February Forecast Update: Interest Rates-Home Sales-Residential Lending
A favorite economist term is, “Forecasting is easy, except the future.” As an economist, I concur, but forecasting is what economists do for a living. My favorite statement, however, is, “If I agree with your assumptions, then I agree with your conclusions.” That line shows the dilemma in forecasting housing sales and residential lending volumes today. No one is agreeing on where interest rates are heading. Rising interest rates will slow housing sales, diminish price gains and decelerate the refinance wave ongoing today. Vice-versa for declining rates.
Interest rates are critical in predicting home sales and lending volumes. So where are rates heading? Fannie Mae says residential mortgage rates will be lower this year -- dropping from 3.1 percent in 2020 to 2.8 percent in 2021. That’s a 30 basis point decline which equates to an effective dip in rates of 9.7 percent (going from 3.1 percent to 2.8 percent). The MBA says mortgage rates go up from 2.8 percent last year to 3.4 percent in 2021 – posting a 60 basis point gain, for an effective increase of 21.4 percent. That is a big increase, percentage wise. It would raise the monthly payment (assuming 20 percent down on the $303,900 median priced home as of January 2021) from $998.97 to $1,078.20. That calculates out to an additional $79 per month or $1,000 per year ($79.23 and $950.70 exactly).
The latest annual forecasts for 30-year, fixed rate, conventional mortgage loans from Fannie Mae and MBA are detailed in the following table through 2022. The two disagree on past and future rates.
Existing home sales expectations are detailed in the next table. While the MBA sees sales growing double digit in 2021 (+11.7 percent) and just slightly in 2022 (up 1 percent), Fannie Mae sees a still strong 7.0 percent gain this year and an almost 5 percent decline in 2022.
The divergence between the two also covers median price changes as shown in the next table. Fannie Mae is more optimistic in existing home median price gains, coming in at 8.1 percent and 2.8 percent, respectively, for 2021 and 2022. The MBA sees 2021 home price gains at 3.2 percent, 60 percent less than Fannie Mae, and for home prices to essentially be flat in 2022.
New home sales forecasts and median prices as shown in the next two tables. The MBA is more optimistic regarding the number of sales while Fannie Mae sees stronger price gains.
Residential lending forecasts for purchase and refinance lending are shown in the last table. While the two agree on total purchase lending for 2021, they diverge somewhat in 2022. There is a material difference in refinance lending volumes, with MBA’s expectation of more rapidly rising rates snuffing refinance lending volumes more quickly.

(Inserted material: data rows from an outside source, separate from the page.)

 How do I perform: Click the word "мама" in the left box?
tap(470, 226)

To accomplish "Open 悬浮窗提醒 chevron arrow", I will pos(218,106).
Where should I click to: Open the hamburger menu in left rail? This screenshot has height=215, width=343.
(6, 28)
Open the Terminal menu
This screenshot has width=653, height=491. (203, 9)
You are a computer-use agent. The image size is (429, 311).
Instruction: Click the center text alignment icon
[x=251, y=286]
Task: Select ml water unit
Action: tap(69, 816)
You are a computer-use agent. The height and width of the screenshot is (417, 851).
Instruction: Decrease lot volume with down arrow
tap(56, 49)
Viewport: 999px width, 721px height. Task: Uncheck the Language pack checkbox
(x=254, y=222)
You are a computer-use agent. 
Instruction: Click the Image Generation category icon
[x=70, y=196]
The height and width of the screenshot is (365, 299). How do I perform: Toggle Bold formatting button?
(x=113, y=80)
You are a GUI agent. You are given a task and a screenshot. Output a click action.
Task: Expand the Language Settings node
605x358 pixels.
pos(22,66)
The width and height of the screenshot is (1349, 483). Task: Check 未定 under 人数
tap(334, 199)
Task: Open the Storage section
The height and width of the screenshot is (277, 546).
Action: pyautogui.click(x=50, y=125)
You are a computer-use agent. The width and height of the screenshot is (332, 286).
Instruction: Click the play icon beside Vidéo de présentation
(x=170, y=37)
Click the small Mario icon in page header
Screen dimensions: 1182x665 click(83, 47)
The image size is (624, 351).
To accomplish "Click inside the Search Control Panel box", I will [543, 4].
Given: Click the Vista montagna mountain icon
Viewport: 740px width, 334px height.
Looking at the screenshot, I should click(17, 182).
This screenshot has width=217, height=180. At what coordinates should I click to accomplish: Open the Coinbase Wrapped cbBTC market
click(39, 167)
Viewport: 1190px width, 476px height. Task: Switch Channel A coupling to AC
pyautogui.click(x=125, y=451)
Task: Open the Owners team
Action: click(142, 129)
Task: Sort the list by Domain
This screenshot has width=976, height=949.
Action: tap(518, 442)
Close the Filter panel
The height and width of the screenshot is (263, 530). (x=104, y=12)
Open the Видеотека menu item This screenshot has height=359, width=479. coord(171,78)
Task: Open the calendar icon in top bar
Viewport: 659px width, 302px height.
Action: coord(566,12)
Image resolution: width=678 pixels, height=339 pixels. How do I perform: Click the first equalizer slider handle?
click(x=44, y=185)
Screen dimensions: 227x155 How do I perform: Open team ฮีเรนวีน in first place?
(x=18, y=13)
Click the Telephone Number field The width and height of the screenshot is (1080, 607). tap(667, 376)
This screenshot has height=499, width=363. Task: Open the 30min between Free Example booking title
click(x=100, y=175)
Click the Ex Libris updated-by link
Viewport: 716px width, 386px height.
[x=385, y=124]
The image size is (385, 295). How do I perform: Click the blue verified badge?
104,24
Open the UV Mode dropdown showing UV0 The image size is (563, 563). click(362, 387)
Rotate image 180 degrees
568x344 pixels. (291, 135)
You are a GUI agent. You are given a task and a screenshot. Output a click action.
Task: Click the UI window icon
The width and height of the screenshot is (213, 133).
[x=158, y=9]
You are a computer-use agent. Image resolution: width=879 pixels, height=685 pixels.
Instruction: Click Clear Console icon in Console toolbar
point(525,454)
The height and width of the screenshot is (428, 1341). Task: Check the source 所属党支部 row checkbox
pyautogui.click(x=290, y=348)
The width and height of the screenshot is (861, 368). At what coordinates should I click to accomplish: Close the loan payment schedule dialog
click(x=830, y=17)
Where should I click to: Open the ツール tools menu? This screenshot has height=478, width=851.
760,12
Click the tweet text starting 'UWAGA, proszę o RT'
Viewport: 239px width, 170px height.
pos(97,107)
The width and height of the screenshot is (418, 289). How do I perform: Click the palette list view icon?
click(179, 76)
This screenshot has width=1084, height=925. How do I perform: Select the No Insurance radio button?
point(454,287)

What we do know is that 10-year Treasury rates and 30-year conventional mortgage rates have risen in recent weeks, as shown the following two charts. The first shows weekly 30-year residential mortgage commitment rates as reported Freddie Mac from their Primary Mortgage Market Survey. Rates have just turned up in recent weeks. The second chart graphs the weekly 10-Year Treasury yield, which has risen from 0.556 percent in early August 2020 to 1.318 percent this week – a multiple of 2.37. Since the typical mortgage duration is approximately 10 years, these two are usually correlated. This would imply that residential mortgage rates are likely heading up. Soon.